- Assignment -
Show, from the records below, all lines that contain the word "title".

- Task input -

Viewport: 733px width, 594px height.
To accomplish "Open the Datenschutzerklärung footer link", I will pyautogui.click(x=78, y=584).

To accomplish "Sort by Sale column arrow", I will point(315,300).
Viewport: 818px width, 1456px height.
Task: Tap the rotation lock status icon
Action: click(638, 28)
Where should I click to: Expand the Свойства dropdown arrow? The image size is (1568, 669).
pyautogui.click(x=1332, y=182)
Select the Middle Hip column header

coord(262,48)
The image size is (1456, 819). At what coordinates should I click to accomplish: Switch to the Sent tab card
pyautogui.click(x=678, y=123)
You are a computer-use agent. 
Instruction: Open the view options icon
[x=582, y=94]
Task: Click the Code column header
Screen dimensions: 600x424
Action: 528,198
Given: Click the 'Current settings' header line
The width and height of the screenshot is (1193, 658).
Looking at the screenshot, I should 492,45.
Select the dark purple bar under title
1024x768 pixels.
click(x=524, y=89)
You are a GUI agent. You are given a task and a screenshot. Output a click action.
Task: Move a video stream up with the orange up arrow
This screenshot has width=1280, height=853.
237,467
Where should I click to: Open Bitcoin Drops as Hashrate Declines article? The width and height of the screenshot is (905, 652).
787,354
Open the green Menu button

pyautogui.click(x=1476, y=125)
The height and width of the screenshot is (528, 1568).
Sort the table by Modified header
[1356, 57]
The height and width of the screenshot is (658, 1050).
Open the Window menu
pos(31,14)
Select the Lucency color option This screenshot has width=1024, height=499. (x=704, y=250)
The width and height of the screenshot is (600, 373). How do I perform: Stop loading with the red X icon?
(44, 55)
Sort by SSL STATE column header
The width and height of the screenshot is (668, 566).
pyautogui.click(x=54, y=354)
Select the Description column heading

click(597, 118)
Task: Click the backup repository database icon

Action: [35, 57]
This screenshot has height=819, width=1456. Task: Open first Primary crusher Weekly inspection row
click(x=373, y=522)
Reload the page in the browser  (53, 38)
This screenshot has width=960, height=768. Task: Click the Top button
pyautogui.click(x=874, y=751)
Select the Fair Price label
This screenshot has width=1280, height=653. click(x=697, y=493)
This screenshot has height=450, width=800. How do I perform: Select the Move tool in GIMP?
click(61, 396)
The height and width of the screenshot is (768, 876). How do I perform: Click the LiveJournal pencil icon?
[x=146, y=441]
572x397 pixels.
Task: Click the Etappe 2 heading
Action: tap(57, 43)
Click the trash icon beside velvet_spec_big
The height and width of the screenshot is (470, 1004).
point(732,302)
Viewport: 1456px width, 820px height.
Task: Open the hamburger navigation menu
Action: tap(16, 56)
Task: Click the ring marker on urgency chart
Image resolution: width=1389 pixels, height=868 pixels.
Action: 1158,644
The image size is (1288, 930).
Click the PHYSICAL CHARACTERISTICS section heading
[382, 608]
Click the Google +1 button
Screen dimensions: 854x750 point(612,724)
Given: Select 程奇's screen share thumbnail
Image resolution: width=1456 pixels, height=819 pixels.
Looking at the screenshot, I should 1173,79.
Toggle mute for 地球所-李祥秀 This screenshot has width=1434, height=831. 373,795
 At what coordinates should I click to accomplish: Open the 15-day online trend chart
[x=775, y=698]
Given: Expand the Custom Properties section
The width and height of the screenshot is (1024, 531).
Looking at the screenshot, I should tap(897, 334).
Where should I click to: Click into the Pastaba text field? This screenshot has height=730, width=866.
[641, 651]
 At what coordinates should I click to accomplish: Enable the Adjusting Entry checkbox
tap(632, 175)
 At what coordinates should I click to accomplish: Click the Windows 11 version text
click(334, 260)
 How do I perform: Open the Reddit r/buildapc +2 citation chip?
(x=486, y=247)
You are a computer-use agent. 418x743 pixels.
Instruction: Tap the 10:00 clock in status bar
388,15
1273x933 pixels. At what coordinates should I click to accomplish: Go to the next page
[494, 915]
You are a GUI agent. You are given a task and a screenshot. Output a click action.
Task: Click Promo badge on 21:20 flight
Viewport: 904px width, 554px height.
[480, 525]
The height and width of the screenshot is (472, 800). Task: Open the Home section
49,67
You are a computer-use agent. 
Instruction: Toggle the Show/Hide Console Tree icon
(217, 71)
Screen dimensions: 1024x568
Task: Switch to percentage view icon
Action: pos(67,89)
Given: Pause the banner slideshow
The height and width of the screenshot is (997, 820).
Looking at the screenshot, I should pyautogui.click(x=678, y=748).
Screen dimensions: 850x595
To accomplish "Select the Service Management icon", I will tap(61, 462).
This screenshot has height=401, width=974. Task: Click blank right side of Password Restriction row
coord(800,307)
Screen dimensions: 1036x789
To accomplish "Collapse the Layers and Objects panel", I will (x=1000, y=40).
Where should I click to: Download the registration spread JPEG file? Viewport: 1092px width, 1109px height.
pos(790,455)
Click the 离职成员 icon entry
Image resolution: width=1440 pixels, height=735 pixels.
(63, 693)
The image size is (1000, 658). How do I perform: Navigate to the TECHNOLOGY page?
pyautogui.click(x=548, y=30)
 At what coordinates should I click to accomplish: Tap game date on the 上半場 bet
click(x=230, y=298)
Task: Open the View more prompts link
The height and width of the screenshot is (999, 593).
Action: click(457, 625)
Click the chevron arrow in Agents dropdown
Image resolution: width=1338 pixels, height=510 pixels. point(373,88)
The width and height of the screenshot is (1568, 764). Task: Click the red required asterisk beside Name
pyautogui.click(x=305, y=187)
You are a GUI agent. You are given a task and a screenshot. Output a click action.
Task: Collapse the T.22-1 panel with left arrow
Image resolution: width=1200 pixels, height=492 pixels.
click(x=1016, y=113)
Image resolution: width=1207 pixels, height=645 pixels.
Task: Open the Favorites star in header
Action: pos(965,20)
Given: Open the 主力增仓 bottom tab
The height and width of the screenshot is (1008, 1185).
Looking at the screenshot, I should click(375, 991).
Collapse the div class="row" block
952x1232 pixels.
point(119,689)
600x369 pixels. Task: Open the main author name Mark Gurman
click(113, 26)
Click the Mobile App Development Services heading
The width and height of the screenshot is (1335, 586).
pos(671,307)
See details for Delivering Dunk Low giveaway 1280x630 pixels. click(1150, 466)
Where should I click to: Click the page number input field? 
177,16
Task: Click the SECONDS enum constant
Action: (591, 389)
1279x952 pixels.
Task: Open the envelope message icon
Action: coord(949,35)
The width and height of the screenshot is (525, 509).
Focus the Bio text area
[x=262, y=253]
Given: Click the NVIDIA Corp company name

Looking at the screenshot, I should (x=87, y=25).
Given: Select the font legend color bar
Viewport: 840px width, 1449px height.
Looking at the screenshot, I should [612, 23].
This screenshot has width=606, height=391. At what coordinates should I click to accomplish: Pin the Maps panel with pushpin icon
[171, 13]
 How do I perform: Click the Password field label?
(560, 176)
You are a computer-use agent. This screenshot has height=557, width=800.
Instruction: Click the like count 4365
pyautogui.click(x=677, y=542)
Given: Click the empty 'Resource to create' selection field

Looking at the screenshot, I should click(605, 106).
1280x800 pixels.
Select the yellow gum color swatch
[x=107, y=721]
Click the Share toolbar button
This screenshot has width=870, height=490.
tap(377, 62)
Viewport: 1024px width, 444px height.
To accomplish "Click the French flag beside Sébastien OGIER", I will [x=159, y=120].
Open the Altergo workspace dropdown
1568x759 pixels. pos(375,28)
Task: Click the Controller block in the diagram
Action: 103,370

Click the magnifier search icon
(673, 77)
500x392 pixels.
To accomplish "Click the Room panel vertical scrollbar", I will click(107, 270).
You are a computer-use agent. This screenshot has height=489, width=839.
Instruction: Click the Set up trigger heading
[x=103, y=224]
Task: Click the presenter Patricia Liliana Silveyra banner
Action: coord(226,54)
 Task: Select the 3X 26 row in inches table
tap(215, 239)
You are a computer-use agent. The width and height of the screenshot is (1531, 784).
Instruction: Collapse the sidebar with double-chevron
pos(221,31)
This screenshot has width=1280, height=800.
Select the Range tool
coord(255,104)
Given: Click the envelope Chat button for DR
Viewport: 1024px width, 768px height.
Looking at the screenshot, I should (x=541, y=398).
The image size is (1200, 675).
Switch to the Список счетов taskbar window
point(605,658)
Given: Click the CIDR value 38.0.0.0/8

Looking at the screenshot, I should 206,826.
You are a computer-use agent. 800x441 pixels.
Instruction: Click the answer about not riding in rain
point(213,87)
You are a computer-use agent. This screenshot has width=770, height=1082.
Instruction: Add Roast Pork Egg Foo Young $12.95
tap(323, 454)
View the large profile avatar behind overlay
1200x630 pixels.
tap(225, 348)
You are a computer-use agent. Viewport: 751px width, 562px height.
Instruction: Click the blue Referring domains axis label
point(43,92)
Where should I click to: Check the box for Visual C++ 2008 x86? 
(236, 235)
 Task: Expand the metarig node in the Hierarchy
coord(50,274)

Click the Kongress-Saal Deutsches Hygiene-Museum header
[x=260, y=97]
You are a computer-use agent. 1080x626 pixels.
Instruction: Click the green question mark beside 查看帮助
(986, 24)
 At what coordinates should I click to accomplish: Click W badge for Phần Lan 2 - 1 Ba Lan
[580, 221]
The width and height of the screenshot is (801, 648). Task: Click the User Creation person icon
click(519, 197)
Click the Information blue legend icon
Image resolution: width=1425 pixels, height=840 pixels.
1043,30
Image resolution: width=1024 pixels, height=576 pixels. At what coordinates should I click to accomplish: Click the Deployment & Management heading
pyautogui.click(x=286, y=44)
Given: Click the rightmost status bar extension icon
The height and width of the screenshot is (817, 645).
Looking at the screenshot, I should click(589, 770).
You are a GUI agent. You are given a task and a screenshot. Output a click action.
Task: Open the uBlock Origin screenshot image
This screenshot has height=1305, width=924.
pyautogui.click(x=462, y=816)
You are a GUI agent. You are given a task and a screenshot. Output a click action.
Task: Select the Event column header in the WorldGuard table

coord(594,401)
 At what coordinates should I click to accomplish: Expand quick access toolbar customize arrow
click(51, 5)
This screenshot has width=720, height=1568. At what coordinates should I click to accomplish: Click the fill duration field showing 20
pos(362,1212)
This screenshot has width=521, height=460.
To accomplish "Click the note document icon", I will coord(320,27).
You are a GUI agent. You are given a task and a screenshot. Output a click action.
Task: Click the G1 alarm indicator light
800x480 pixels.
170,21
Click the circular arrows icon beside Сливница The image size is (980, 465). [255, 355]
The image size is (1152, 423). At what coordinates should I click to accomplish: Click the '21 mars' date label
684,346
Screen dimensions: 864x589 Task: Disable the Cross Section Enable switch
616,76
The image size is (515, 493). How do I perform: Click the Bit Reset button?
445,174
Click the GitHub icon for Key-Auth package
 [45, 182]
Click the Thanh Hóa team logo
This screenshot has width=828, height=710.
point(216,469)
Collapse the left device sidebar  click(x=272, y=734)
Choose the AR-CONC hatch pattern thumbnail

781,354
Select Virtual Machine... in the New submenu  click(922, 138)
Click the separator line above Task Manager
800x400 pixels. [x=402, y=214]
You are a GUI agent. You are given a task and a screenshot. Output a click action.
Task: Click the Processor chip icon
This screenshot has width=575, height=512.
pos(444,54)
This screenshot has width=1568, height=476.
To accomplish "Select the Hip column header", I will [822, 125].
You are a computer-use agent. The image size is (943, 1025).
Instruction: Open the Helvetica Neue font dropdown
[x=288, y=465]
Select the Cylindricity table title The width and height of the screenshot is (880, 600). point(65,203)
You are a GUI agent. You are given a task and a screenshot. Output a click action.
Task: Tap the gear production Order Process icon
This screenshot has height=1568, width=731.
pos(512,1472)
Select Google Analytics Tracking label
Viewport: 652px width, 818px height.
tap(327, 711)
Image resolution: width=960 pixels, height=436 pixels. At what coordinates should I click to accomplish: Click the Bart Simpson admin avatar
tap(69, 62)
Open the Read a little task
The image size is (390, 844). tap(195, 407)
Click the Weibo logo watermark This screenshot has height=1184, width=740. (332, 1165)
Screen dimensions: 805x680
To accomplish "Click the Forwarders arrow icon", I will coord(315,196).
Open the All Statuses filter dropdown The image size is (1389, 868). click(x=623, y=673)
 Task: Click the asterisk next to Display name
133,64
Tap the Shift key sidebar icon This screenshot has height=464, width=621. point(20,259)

- Answer box -
Select the dark purple bar under title
Select the Cylindricity table title The width and height of the screenshot is (880, 600). point(65,203)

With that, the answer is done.